Há mesmo mulheres que querem convencer-se e convencer as outras mulheres de que em Portugal atingiram um qualquer nível de consciência e que estão a par do homem em muitos sectores da vida nacional, mas aí começa o grande engano. Na verdade convencionou-se a ideia de que as mulheres já usufruíam de uma liberdade que as suas avós ou mães não usufruíram, mas a única coisa que mudou no que diz respeito à emancipação da mulher é a sua estupidez assumida em julgarem que são livres porque aparentemente já ninguém as condena se tiverem amantes ou se dormirem com o colega, o chefe ou o patrão e sentem-se muito modernas e iguais às “esposas”, pois se sentem legitimadas por uma propaganda que as explora e engana ao usá-las apenas como objectos mediáticos e médicos, considerando que já não há um estigma ou uma diferença entre o estatuto de mulher casada e da “livre” com amantes passageiros. Isso é totalmente falso no fundo e na vida real de cada mulher, quando o seu corpo ou a sua imagem não correspondem à divulgada no mercado mediático e quando já não podem recorrer a mais plásticas ou a outros artifícios de beleza. Fico estarrecida quando me apercebo da quantidade cada vez maior de mulheres que se mutilam e agridem fisicamente para corresponder a estereótipos de beleza gratuitos. Isto e muito mais prova que a liberdade da mulher é fictícia tal como a imagem que lhe serve de padrão à liberdade pois a mulher pobre e feia, a gorda e a mais vulgar das mulheres que vemos no interior do País ou nas zonas mais pobres e suburbanas não tem direito a nada a não ser à pobreza e à violência doméstica...

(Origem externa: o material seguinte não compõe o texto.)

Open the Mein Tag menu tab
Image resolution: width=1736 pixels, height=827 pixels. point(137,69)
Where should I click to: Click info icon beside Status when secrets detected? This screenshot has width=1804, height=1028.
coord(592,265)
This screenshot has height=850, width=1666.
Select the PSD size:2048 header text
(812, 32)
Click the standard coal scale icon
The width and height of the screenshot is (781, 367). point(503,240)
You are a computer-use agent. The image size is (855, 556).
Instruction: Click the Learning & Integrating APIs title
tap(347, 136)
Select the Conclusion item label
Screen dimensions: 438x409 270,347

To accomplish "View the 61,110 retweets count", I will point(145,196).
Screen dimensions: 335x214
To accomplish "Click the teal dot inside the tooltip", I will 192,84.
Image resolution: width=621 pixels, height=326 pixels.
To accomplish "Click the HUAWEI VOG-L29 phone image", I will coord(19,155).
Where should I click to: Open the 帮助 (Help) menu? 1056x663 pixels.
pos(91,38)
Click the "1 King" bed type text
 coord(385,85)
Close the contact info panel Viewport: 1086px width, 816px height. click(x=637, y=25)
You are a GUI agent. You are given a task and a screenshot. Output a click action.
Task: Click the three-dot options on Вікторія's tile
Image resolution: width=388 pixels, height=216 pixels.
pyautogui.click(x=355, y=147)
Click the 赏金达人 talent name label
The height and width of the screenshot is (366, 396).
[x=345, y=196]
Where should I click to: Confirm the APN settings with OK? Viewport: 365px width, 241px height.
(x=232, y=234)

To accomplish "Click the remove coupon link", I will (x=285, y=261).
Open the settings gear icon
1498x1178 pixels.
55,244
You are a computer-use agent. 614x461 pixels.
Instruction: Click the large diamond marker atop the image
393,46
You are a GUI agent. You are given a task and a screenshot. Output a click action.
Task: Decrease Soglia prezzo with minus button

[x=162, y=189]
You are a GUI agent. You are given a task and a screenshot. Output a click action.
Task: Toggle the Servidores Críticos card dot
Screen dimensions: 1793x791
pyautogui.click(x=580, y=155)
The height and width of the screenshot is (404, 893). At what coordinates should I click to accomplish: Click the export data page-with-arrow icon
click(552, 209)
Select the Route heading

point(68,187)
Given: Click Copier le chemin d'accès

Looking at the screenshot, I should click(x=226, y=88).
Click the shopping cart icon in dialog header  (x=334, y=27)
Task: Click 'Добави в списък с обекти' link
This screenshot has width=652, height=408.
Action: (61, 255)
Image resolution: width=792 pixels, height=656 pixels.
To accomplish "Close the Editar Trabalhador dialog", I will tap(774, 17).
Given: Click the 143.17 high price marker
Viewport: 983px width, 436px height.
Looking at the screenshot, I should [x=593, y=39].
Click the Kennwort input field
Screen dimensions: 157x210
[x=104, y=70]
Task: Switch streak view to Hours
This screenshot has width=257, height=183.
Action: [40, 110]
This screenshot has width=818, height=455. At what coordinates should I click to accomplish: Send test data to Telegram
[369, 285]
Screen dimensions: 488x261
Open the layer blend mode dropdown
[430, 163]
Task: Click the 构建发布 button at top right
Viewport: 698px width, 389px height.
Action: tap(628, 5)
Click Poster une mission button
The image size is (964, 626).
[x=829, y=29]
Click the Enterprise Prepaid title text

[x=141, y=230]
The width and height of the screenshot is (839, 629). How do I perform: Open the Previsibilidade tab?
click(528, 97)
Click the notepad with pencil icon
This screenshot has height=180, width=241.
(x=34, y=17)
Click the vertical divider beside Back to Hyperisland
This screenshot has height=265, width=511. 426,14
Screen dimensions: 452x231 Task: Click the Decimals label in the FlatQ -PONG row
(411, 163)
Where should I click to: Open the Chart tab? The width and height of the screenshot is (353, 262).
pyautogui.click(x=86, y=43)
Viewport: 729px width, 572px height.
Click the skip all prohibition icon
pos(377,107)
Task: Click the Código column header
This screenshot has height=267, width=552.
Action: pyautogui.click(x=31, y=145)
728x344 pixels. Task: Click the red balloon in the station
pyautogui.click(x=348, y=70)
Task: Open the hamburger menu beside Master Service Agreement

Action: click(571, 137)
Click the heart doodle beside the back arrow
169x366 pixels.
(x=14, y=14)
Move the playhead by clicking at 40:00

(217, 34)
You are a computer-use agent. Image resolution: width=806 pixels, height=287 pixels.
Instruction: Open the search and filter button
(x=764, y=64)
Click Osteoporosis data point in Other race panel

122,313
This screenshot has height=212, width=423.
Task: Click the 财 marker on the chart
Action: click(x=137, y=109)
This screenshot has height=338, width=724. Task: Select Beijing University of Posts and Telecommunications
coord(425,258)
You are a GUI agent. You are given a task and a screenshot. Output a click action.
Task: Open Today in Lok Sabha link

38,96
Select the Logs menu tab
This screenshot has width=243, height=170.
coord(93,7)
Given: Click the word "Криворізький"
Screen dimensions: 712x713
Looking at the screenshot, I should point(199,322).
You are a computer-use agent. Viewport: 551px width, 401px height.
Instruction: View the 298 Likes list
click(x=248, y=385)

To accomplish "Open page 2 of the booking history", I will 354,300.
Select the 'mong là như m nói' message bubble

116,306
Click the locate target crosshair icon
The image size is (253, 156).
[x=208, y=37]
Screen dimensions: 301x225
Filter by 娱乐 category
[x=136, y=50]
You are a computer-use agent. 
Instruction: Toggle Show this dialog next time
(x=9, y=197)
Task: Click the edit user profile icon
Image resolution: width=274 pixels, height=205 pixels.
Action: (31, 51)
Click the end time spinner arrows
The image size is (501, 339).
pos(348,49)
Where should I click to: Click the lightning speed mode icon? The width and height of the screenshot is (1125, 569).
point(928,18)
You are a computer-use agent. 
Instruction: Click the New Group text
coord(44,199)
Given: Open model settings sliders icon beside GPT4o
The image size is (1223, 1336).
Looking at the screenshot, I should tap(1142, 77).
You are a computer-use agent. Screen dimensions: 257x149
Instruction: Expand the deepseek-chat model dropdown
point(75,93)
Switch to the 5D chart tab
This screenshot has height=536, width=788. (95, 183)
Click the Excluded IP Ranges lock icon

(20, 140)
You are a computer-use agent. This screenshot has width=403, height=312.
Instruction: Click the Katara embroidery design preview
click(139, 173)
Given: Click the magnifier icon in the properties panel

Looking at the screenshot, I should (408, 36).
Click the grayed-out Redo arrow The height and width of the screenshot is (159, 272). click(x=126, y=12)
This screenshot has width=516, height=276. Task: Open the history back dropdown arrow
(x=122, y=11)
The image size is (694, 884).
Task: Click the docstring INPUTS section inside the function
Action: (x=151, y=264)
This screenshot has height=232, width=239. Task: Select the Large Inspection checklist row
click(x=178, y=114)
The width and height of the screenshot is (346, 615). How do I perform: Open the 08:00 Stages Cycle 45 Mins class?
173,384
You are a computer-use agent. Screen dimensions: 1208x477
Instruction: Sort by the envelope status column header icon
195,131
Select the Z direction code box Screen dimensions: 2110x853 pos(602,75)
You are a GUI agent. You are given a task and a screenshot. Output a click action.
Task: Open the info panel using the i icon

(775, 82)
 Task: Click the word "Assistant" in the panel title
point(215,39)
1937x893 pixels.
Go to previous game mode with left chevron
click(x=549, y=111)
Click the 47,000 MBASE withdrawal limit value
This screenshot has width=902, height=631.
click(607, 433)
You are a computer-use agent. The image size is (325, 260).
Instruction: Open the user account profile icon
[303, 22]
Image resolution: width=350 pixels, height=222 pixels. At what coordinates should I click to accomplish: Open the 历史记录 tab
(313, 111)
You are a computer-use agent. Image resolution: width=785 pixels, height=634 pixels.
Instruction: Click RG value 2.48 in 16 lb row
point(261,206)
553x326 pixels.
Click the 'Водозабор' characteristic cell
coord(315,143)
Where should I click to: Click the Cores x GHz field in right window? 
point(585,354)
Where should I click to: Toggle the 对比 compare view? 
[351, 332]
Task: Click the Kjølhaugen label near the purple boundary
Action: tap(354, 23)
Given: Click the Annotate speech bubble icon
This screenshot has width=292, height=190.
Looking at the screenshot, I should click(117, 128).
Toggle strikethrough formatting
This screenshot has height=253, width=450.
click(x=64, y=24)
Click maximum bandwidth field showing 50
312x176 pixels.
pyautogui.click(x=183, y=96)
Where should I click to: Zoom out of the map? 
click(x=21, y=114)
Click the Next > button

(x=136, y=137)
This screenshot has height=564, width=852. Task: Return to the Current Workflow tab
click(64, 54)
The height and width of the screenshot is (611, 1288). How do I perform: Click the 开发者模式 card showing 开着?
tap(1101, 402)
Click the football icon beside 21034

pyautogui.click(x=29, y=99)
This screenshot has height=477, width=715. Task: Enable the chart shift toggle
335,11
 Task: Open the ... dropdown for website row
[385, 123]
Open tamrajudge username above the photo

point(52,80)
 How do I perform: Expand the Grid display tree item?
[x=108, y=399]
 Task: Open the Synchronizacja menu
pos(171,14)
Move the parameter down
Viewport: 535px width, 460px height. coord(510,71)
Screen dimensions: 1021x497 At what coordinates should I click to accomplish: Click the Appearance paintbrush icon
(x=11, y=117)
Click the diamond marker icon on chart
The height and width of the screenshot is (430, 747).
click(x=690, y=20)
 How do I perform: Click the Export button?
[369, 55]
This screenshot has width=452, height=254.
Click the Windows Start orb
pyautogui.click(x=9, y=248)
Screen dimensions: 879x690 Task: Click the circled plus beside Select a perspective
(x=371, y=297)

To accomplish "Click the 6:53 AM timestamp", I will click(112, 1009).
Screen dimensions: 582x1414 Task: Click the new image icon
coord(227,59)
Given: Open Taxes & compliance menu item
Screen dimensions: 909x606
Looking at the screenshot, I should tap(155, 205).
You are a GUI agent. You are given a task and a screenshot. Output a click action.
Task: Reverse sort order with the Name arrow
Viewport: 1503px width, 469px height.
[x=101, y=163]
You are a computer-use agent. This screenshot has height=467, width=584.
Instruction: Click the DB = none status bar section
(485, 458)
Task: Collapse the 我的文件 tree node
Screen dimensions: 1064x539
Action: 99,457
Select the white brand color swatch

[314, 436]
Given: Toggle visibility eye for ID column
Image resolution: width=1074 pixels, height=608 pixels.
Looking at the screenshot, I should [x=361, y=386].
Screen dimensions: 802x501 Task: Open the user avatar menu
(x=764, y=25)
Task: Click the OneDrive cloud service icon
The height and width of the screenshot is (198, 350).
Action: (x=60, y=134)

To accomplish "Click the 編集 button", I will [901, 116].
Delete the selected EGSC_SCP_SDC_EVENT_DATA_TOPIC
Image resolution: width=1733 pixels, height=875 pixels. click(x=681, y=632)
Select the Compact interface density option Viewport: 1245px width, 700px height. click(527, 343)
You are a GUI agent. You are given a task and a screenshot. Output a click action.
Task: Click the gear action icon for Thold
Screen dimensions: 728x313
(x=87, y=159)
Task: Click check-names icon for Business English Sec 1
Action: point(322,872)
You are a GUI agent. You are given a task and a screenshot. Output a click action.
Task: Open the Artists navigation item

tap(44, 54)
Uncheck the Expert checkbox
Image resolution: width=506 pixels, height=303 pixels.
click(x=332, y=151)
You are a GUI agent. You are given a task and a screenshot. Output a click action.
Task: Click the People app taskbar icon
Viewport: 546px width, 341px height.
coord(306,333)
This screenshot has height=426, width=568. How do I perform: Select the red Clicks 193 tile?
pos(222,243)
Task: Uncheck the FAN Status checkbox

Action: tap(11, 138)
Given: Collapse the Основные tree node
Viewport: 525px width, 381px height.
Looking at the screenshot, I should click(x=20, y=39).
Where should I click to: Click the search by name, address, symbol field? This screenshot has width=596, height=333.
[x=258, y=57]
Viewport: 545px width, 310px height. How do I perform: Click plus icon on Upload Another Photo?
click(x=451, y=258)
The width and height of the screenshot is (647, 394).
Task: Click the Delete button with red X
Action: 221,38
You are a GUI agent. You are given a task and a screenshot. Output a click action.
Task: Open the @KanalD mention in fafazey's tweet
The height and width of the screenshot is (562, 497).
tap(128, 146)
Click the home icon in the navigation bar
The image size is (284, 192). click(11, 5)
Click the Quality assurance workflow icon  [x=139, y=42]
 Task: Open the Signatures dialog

Por outro lado, é verdade que temos mulheres de alto gabarito em destaque e participando da vida activa do País em alguns sectores, mas sabemos que continuam sujeitas à misoginia, ao desrespeito e ao abuso da parte dos homens, a esse fina ironia bem portuguesa do macho latino (que em boa verdade escasseia e muito!) e que quando se querem impor por si sós são imediatamente vítimas de discriminação ou violência psicológica, porque a violência não é só doméstica e física e sim maioritariamente de coacção emocional e psicológica. Mas como a mulher está como que “drogada” pela ideia da sua suposta liberdade ou independência, ufana da sua realização profissional com que se identifica na pele da advogada ou da médica ou da deputada, e já nem se apercebe de si mesma como mulher em si e faz que não percebe essa violência subliminar por parte dos homens em geral pois até se pode julgar superior ao pedreiro que na rua se mete com ela etc.. No caso das mulheres públicas, seja em Partidos, seja nos Mídia, as muito poucas e sempre as mesmas, jornalistas e actrizes, o manterem-se nesses lugares cimeiros implica igualmente uma espécie de anestesia do seu ser verdadeiro ou então para se manterem na ribalta têm forçosamente que obedecer ou agradar aos seus lideres e chefes. E não vêem que duram enquanto são apenas ícones e belas ou boas…depois adoecem, ficam histéricas, engordam…têm cancro da mama...ou tomam conta dos netos.